+++ EXCERPT TO READ +++

SUGGESTED FIX Webrev under development, test and review:- /net/neeraja/export/ysr/refproc/webrev Also contains the following hack to fix a CMS ref proc breakage that came in with 6984287 and might need to be independently fixed (backported to 6uXX?):- --- old/src/share/vm/gc_implementation/concurrentMarkSweep/concurrentMarkSweepGeneration.cpp Thu Mar 10 02:15:20 2011 +++ new/src/share/vm/gc_implementation/concurrentMarkSweep/concurrentMarkSweepGeneration.cpp Thu Mar 10 02:15:20 2011 @@ -5710,6 +5714,7 @@ { assert(_collector->_span.equals(_span) && !_span.is_empty(), "Inconsistency in _span"); + set_for_termination(workers->active_workers()); } OopTaskQueueSet* task_queues() { return queues(); }
10-03-2011

SUGGESTED FIX Use Andrey's suggestion: Could we use ReferenceProcessor::balance_queues to transform discovery_queues[ParallelCMSThreads] -> processing_queues[ParallelGCThreads] ?

+++

- [GIVEN TASK 1]
In the rows below, retype the lines beginning with the one containing "Toggle the Editiermodus checkbox" and running through the one containing "I will coord(565,47).", including both of those lines.
The rows that follow have no connection to the bug report above.

+++ DATA LINES +++

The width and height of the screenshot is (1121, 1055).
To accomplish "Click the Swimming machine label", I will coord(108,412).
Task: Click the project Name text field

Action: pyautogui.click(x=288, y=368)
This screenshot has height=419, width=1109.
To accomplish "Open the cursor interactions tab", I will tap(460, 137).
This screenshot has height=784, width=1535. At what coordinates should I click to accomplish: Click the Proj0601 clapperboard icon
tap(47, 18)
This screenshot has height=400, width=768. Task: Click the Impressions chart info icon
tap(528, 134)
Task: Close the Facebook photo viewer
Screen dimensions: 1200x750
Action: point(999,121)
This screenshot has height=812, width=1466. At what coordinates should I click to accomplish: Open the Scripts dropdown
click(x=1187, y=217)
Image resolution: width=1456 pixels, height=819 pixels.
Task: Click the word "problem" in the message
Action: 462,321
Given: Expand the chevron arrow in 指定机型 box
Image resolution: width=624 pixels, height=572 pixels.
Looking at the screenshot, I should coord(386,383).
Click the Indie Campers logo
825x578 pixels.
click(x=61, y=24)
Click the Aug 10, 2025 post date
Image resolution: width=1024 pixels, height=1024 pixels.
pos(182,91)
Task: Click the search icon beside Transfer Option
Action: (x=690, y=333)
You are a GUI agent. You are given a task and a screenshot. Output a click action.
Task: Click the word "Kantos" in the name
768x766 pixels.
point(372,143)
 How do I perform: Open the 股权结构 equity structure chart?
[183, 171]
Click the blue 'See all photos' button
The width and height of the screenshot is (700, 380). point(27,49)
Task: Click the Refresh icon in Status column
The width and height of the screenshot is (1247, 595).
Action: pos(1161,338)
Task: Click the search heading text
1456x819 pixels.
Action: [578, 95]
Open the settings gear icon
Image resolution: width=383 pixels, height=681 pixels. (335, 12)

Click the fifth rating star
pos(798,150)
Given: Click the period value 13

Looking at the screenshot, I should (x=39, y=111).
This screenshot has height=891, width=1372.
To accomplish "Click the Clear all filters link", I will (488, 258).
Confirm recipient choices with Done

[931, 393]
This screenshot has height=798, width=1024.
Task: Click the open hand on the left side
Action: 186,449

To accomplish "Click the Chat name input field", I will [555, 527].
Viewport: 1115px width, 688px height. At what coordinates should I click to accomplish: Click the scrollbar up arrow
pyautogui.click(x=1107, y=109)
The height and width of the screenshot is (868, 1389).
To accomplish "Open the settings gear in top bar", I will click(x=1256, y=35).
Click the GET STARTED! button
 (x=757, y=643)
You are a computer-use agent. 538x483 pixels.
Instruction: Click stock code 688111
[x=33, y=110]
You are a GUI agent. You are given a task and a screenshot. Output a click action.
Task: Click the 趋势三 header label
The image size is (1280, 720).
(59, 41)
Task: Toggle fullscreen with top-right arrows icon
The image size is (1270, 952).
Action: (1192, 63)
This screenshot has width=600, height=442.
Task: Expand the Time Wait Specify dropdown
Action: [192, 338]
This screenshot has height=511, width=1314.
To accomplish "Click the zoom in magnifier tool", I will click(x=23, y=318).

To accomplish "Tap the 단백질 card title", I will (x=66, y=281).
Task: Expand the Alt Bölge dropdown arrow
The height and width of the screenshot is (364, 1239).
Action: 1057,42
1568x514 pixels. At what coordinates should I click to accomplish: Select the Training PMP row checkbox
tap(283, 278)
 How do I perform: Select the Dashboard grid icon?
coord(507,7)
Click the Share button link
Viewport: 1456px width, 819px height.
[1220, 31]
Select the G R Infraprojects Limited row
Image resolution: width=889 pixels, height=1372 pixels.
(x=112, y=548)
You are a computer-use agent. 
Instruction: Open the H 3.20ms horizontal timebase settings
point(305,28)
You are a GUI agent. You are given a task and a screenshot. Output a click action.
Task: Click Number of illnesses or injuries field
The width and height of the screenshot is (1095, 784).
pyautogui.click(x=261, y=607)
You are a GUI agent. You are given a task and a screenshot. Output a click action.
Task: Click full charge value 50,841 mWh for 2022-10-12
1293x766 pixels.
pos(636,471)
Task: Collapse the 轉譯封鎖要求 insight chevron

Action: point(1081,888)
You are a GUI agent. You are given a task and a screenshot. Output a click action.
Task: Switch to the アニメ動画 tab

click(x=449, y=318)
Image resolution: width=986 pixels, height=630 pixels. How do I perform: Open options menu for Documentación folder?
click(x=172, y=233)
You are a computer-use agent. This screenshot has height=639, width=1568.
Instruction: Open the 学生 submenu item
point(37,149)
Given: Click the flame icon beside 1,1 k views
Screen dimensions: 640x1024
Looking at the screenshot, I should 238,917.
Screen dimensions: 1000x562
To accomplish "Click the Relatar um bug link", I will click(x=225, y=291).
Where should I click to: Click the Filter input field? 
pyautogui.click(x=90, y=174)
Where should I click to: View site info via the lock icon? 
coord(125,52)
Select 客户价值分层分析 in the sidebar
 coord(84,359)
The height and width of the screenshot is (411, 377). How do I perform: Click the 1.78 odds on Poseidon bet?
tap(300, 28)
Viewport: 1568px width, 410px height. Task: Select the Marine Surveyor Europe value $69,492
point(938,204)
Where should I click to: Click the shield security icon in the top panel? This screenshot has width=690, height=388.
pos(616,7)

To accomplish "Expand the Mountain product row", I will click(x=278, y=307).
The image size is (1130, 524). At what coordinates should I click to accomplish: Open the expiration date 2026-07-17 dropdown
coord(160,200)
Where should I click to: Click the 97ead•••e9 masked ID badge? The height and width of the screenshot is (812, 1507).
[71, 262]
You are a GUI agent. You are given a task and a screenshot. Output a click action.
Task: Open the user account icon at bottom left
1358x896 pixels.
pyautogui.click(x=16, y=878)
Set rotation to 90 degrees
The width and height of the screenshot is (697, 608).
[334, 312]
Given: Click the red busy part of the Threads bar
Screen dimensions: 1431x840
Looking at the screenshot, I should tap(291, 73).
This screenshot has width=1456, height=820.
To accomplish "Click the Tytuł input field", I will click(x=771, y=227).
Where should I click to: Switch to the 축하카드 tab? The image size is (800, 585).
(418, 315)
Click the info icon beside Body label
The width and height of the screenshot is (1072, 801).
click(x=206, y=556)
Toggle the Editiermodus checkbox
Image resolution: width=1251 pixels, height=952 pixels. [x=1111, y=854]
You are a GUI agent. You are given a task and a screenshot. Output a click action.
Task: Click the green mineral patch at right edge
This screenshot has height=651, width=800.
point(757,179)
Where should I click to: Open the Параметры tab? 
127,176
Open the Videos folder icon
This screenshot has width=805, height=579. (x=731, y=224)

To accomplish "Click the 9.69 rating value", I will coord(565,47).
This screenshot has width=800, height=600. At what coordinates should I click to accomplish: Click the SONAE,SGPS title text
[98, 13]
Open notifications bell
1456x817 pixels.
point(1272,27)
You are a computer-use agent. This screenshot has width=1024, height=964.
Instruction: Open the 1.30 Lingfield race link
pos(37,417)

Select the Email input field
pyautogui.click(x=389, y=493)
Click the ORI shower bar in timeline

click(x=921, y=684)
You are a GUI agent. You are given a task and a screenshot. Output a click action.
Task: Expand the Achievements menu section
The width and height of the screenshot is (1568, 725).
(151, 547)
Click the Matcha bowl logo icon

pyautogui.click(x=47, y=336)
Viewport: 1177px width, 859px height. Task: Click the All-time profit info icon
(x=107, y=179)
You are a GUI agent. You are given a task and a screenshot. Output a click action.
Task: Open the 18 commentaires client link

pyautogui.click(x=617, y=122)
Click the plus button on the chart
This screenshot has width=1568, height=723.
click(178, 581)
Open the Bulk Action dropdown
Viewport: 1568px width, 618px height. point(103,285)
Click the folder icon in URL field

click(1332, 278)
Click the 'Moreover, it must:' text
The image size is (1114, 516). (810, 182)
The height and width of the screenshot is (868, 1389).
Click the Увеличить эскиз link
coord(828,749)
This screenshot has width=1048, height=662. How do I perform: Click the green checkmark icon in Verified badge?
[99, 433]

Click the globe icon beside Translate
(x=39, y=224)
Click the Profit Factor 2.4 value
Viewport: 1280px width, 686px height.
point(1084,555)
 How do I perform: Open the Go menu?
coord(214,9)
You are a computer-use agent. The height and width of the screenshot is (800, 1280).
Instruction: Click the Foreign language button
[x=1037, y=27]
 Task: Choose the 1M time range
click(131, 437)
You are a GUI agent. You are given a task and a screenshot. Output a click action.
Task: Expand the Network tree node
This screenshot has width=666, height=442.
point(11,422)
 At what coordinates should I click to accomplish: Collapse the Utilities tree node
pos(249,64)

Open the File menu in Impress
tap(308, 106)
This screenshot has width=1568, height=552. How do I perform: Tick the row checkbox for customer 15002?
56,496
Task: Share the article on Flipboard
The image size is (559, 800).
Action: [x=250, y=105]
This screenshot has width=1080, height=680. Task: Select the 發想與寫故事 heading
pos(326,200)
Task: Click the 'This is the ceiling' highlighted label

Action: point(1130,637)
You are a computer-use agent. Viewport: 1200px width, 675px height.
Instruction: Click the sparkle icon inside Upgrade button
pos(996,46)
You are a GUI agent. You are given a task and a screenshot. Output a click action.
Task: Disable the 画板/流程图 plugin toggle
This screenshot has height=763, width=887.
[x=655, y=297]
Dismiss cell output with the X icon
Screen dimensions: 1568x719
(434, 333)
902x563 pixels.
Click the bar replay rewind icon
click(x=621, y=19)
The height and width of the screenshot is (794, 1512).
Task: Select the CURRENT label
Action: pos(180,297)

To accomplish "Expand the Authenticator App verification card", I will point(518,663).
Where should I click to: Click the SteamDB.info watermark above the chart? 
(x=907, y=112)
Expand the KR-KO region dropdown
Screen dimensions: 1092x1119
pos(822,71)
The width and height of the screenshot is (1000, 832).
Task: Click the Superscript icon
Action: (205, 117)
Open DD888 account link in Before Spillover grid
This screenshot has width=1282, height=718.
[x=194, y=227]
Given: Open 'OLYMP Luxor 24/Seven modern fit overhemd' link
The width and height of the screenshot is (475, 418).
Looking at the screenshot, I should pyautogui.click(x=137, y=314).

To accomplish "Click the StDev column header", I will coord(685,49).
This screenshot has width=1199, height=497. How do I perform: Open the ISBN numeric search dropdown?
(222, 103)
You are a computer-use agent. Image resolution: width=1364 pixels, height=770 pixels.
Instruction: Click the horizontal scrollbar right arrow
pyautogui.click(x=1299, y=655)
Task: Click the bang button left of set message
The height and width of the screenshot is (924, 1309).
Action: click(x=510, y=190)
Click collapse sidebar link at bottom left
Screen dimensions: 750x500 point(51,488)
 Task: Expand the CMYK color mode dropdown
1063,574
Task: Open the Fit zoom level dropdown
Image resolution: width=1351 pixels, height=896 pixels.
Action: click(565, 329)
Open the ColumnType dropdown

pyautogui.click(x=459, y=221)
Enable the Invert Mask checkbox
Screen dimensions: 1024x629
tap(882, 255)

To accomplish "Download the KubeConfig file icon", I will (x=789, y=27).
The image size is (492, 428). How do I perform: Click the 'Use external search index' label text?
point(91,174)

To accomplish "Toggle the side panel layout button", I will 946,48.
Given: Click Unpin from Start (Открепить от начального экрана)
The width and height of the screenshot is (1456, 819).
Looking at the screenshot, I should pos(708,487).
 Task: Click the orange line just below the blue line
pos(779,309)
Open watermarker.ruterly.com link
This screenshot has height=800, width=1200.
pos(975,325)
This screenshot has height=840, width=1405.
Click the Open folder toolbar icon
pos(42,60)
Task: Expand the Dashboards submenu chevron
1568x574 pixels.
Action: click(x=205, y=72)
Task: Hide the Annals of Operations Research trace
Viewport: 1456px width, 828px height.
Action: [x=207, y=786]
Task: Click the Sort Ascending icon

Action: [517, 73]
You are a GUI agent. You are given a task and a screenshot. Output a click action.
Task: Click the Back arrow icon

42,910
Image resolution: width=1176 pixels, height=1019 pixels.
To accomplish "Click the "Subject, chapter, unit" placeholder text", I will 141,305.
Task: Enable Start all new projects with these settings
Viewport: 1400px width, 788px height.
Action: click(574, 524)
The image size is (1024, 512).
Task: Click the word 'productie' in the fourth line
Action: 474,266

+++

- [GIVEN TASK 2]
Continue the bug report on CMS reference processing from the point where it stops.

- [TASK ANSWER 1]
Toggle the Editiermodus checkbox
Image resolution: width=1251 pixels, height=952 pixels. [x=1111, y=854]
You are a GUI agent. You are given a task and a screenshot. Output a click action.
Task: Click the green mineral patch at right edge
This screenshot has height=651, width=800.
point(757,179)
Where should I click to: Open the Параметры tab? 
127,176
Open the Videos folder icon
This screenshot has width=805, height=579. (x=731, y=224)

To accomplish "Click the 9.69 rating value", I will coord(565,47).

- [TASK ANSWER 2]
10-03-2011

EVALUATION The relevant code in the reference processor needs to allow for the possibility that users may run with ParallelCMSThreads > ParallelGCThreads. (We might also want to add a warning that such a setting might potentially be sub-optimal wrt performance, but that is orthogonal to the correctness fix above.)
27-02-2008

WORK AROUND always use ParallelCMSThreads <= ParallelGCThreads (if modifying them via the command line).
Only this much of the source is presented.